Disturbance in normal foetal growth and development induced by gestational diabetes mellitus (GDM) is associated with long-term adverse effects in the offspring, such as later adiposity and type-2 diabetes [1], [2]. GDM is associated with increased foetal weight and the risk for later metabolic and cardiovascular diseases [3], [4]. The metabolic state of pregnant women plays a crucial role in the development of adiposity in the offspring [2]. Altered maternal metabolism, as maternal hyperglycemia, may affect placental metabolism and lead as consequence to an aberrant foetal metabolism [5]. Increased foetal weight is observed in diabetic pregnancies without and with satisfactory glycemic control [6]. Placental transfer of other substrates than glucose, i.e. amino acids and lipids, have been found altered in GDM [7], [8], which may contribute to enhanced foetal weight.

Due to low activities of Δ-5 and Δ-6 desaturases in the placental tissue [8], [9] and limited foetal synthesis [10], foetal needs for long chain polyunsaturated fatty acids (LC-PUFA) must be covered by transfer from the mother. In normal pregnancies there are preferential transfers of docosahexaenoic acid (DHA, 22:6n-3) and arachidonic acid (AA, 20:4n-6) from the mother to the foetus [9], as apparent from the observed higher percentages of DHA and AA in foetal plasma phospholipids compared to maternal plasma phospholipids [11], [12]. DHA and AA are required to cover foetal needs for brain tissue incorporation and optimal neurological development. Besides AA and DHA, the LC-PUFA dihomo-gamma-linolenic acid (DGLA, 20:3n-6), which is derived by Δ-6 desaturation and elongation of linoleic acid, has been related to long-term consequences in the offspring [13].
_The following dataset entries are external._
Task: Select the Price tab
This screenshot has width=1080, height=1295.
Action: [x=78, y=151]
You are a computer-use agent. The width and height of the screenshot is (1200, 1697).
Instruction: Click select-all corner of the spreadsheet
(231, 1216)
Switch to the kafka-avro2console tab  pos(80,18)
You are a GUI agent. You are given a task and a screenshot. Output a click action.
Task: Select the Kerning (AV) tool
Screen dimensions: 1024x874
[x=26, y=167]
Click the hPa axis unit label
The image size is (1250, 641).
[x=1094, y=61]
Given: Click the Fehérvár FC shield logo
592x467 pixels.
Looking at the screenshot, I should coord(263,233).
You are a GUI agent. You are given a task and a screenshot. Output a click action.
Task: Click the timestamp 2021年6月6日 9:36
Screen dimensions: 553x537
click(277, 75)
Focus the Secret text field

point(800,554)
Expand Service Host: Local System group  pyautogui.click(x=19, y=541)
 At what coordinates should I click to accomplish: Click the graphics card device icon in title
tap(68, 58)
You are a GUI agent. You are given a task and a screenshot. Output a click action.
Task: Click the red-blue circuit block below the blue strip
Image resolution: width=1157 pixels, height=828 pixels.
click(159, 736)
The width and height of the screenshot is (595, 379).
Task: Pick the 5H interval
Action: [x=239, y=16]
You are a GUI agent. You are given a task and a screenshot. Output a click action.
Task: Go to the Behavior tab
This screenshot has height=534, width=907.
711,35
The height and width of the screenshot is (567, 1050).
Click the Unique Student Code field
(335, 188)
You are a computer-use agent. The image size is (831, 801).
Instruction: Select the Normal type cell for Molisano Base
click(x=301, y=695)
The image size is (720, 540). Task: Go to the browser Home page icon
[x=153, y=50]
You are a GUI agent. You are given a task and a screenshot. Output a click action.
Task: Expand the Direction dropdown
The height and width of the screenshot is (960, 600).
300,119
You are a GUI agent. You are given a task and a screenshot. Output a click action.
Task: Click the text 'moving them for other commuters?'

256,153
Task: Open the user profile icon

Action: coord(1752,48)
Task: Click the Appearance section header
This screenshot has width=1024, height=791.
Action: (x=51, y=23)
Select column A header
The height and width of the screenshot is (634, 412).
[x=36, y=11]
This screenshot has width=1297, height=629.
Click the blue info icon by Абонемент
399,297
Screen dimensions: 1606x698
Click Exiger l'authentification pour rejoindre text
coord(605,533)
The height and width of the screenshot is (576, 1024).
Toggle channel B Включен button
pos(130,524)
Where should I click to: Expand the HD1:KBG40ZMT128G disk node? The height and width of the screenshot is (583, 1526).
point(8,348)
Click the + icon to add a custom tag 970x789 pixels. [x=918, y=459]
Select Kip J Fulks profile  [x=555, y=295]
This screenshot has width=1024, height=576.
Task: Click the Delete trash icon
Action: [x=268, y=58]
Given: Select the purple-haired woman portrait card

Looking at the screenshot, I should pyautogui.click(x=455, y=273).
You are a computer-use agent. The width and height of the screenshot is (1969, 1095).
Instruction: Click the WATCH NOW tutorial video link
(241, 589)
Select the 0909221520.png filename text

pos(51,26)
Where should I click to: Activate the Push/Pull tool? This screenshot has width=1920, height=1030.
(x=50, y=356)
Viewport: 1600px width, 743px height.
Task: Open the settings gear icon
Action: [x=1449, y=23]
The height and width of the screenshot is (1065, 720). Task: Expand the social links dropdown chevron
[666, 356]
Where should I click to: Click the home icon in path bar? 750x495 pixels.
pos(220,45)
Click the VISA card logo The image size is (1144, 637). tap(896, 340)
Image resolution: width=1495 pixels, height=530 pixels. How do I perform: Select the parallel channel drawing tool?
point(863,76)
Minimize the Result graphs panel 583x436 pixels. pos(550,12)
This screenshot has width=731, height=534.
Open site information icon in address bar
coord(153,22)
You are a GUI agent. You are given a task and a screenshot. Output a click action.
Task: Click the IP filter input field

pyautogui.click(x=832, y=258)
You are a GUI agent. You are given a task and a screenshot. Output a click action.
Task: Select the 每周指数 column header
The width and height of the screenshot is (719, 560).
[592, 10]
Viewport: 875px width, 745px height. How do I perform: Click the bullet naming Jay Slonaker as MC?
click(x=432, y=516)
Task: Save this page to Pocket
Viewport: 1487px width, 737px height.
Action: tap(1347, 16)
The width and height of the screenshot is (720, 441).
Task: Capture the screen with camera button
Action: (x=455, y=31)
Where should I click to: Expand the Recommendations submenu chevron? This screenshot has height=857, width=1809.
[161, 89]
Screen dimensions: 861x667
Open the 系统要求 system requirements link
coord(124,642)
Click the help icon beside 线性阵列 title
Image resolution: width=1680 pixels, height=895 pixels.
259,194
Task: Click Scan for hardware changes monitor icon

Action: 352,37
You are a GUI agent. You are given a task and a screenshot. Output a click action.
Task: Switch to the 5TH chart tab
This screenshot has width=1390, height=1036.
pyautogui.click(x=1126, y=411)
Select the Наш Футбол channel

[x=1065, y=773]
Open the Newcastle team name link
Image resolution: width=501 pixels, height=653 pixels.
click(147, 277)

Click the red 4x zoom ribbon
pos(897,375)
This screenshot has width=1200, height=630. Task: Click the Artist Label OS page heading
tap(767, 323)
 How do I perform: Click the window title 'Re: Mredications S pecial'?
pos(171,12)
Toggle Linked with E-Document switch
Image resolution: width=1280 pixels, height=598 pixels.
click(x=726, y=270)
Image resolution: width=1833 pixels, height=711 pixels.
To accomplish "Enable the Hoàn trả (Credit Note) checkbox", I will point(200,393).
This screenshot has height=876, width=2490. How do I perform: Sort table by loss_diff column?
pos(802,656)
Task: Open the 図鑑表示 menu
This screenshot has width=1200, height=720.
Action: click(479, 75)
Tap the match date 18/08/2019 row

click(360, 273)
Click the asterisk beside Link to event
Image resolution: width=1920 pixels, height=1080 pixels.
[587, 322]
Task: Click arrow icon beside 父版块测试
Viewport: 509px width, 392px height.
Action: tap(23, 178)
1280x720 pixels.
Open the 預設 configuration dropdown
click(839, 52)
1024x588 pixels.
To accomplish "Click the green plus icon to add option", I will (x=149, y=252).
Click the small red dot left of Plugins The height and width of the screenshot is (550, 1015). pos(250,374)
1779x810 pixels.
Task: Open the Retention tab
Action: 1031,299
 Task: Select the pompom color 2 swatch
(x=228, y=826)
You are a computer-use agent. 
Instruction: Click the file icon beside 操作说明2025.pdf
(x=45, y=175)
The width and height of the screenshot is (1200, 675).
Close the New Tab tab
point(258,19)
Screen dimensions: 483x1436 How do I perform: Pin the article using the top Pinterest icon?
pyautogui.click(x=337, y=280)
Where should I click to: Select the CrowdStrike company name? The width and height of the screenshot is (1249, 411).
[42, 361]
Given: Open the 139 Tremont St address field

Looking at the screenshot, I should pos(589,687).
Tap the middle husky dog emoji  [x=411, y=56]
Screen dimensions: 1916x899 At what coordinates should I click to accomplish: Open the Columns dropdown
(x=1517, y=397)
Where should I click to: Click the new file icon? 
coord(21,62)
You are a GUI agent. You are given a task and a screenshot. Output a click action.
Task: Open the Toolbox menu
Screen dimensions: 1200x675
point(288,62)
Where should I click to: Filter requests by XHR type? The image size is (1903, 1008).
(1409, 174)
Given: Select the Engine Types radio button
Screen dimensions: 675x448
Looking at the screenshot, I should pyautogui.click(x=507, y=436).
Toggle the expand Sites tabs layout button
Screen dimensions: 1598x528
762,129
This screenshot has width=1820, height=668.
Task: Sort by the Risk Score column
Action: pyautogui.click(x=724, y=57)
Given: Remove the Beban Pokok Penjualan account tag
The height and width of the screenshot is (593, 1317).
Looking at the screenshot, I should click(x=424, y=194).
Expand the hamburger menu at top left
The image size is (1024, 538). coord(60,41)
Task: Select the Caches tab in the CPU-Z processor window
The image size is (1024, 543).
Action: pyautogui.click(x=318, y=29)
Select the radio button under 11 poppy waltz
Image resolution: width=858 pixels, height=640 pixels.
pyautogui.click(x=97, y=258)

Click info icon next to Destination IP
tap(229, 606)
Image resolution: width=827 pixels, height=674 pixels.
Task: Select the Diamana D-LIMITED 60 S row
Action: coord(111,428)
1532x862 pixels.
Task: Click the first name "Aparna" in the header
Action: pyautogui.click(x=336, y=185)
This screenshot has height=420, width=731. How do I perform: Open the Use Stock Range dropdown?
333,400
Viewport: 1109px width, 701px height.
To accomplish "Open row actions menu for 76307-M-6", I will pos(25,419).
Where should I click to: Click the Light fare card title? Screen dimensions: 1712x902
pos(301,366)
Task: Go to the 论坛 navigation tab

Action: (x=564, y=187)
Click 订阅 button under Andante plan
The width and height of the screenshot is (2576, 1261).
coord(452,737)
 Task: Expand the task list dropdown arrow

In GDM pregnancies, foetal plasma and red blood cells show an altered lipid pattern compared to controls, with reduced AA and DHA levels [14]. Elevated levels of DHA and AA in placental phospholipids were reported in GDM compared to controls, which leads to the conclusion of an impaired LC-PUFA transport to the foetus [15]. A series of proteins involved in the lipid transfer across the placenta has been described, but their contribution to changes in the placental lipid profile in GDM is uncertain. Fatty acid binding proteins (FABP) are involved in intracellular trafficking of fatty acids [16]. Fatty acid transport proteins (FATP) 1 and 4 were positively correlated to placental DHA uptake and may be important for selective maternal-foetal transfer of DHA [17].

Maternal obesity was shown to modify placental FATP independent of the presence of GDM [18]. Placental mRNA and protein expression of CD36 were increased while FABP1 mRNA and FABP3 protein expression were decreased in GDM [18]. Different availability of carrier proteins and enzymes related to placental fatty acid metabolism may affect placental lipid composition, and thus reflect adaptations of the placenta in response to GDM or obesity.

Considering that placental phospholipids play an important role in maternal transfer of fatty acids to the foetus we investigated possible effects of obesity and GDM, respectively, on placental glycerophospholipid (GPL) species composition.